XL Group upgraded by AM Best following AXA takeover
AM Best has removed from “under review with developing implications” and upgraded the credit ratings of XL Group.
In March 2018, the ratings of XL had been placed under review with developing implications following AXA’s announcement that it had entered into an agreement to acquire 100 percent of XL for a cash consideration of $15.3 billion (€12.4 billion). The latest rating actions follow the completion of this transaction on Sept. 12, 2018, and the conclusion of AM Best’s assessment of its impact on the credit fundamentals of the group and its rated subsidiaries.
AM Best has removed from under review with developing implications and upgraded the Financial Strength Rating (FSR) to A+ (Superior) from A (Excellent) and the Long-Term Issuer Credit Rating (Long-Term ICR) to “aa-” from “a+” of the property/casualty subsidiaries of XL Group Ltd (XL) (Bermuda).
In AM Best’s opinion, the execution risk associated with the acquisition has been partially alleviated, as completion of the transaction and integration to date has been in line with expectations. Furthermore, although the transaction has resulted in an increase in financial leverage for AXA, AM Best expects this situation to be temporary, as the group has presented a clear plan to reduce leverage over the coming years. AXA is expected to maintain a very strong balance sheet, strong operating performance, although the XL business has the potential to introduce some volatility, a very favourable business profile and very strong enterprise risk management (ERM), the agency noted.
The ratings of XL reflect the organization’s balance sheet strength, which AM Best categorizes as very strong, as well as its adequate operating performance, favourable business profile and appropriate ERM. The rating upgrades reflect XL’s strategic importance to, and strategic alignment with, AXA, in enhancing the group’s position in the commercial global property & casualty (P&C) insurance sector, with the company receiving rating enhancement as a result. XL is considered well-integrated within the AXA group, and AM Best expects that prompt and sufficient operational and financial support will be made available from the AXA group to XL should it be required.
XL’s risk-adjusted capitalization, as measured by Best’s Capital Adequacy Ratio (BCAR), is categorized as strongest and AM Best expects it to remain at a similar level in prospective years. Balance sheet strength also considers the company’s good liquidity profile, conservative investment strategy and disciplined reserving approach.
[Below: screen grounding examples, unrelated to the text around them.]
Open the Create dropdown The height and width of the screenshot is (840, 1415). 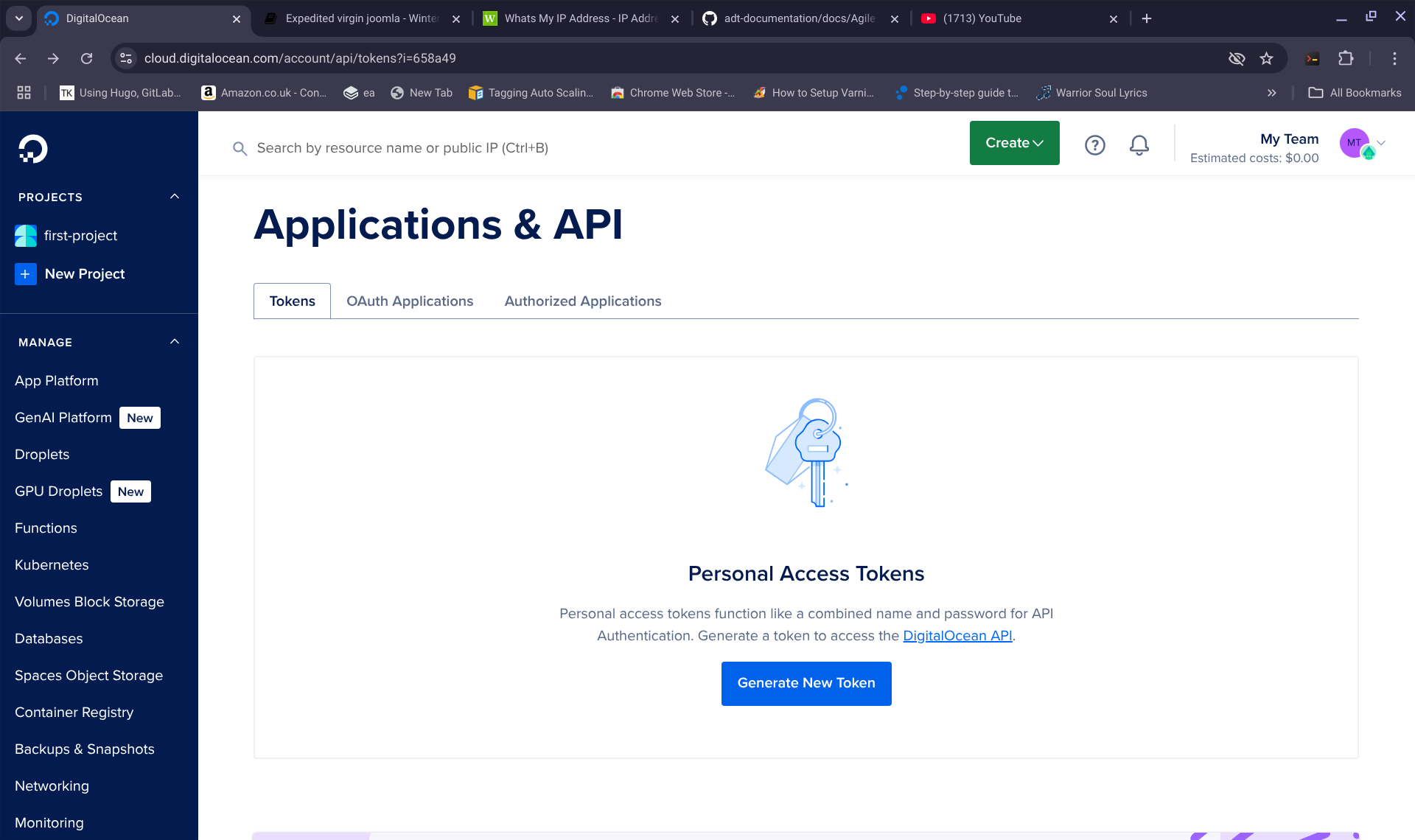click(1014, 143)
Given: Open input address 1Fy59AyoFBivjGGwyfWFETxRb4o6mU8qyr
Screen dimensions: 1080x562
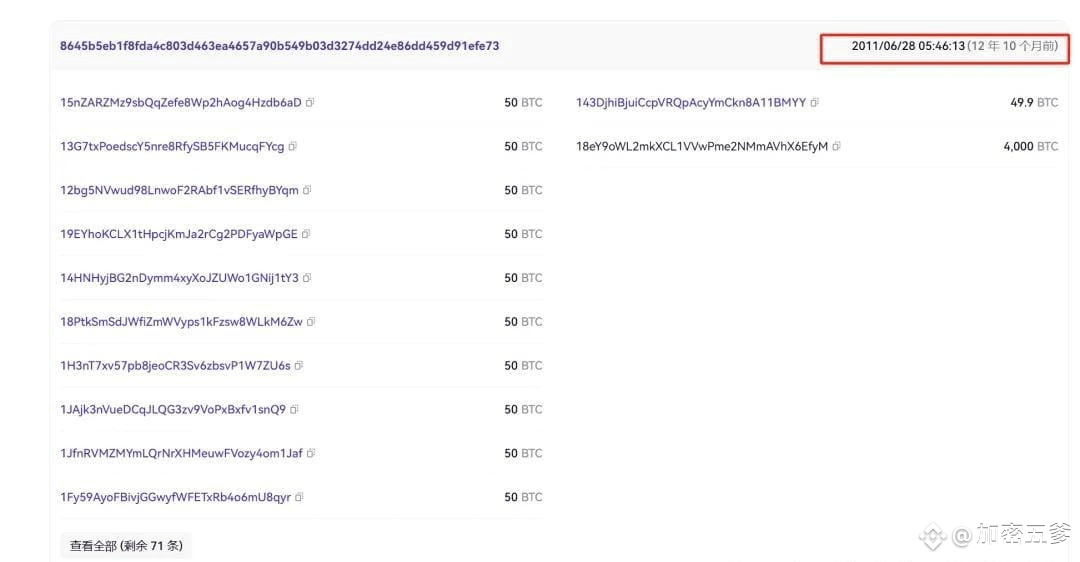Looking at the screenshot, I should click(176, 497).
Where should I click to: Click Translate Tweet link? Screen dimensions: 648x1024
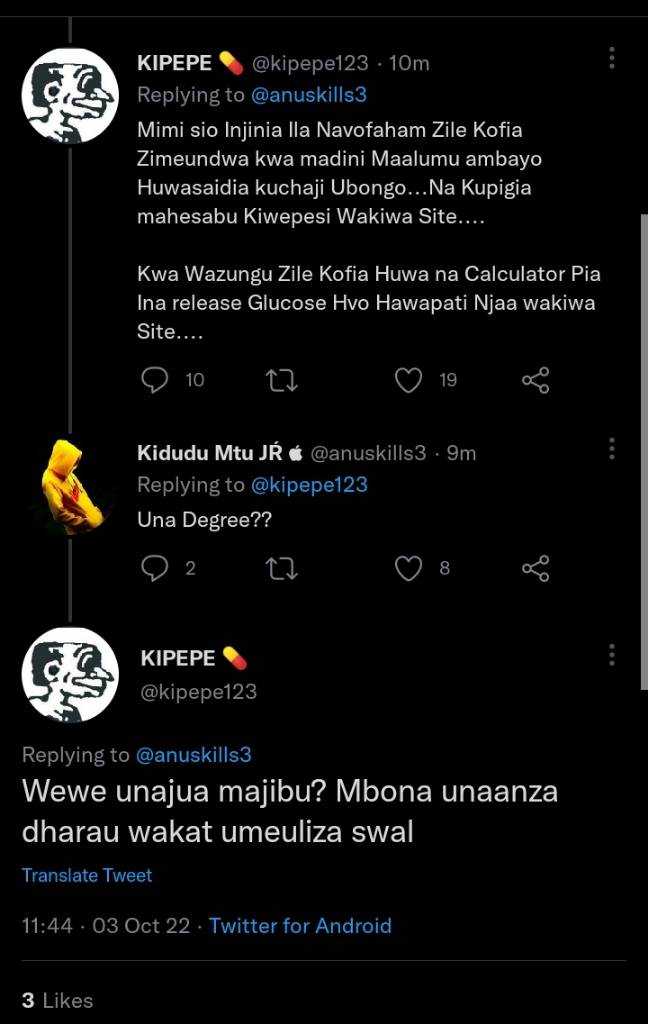point(87,875)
XL’s operating earnings have been somewhat volatile and marginally adequate over the past five years (2013-2017), resulting in a five-year average return on equity (ROE) of 4.4 percent, the agency noted. In 2017, natural catastrophe losses amounting to approximately $2 billion, after reinsurance, led to a negative annual ROE of -4.6 percent. Although XL recorded a combined ratio of 95.5 percent as of June 30, 2018, AM Best expects these results to deteriorate due to the company’s exposure to catastrophic events during the second half of the year.
Nevertheless, AM Best noted that XL maintains a favourable business profile due to its extensive distribution network, strong franchise and well-diversified book of business by both product type and geography. In 2019, businesses from AXA are anticipated to contribute approximately $3 billion in gross written premiums to the new AXA XL division. The company continues to operate in challenging competitive conditions that consistently drive negative pressure on pricing. XL’s risk management capabilities are viewed as appropriately aligned with its risk profile.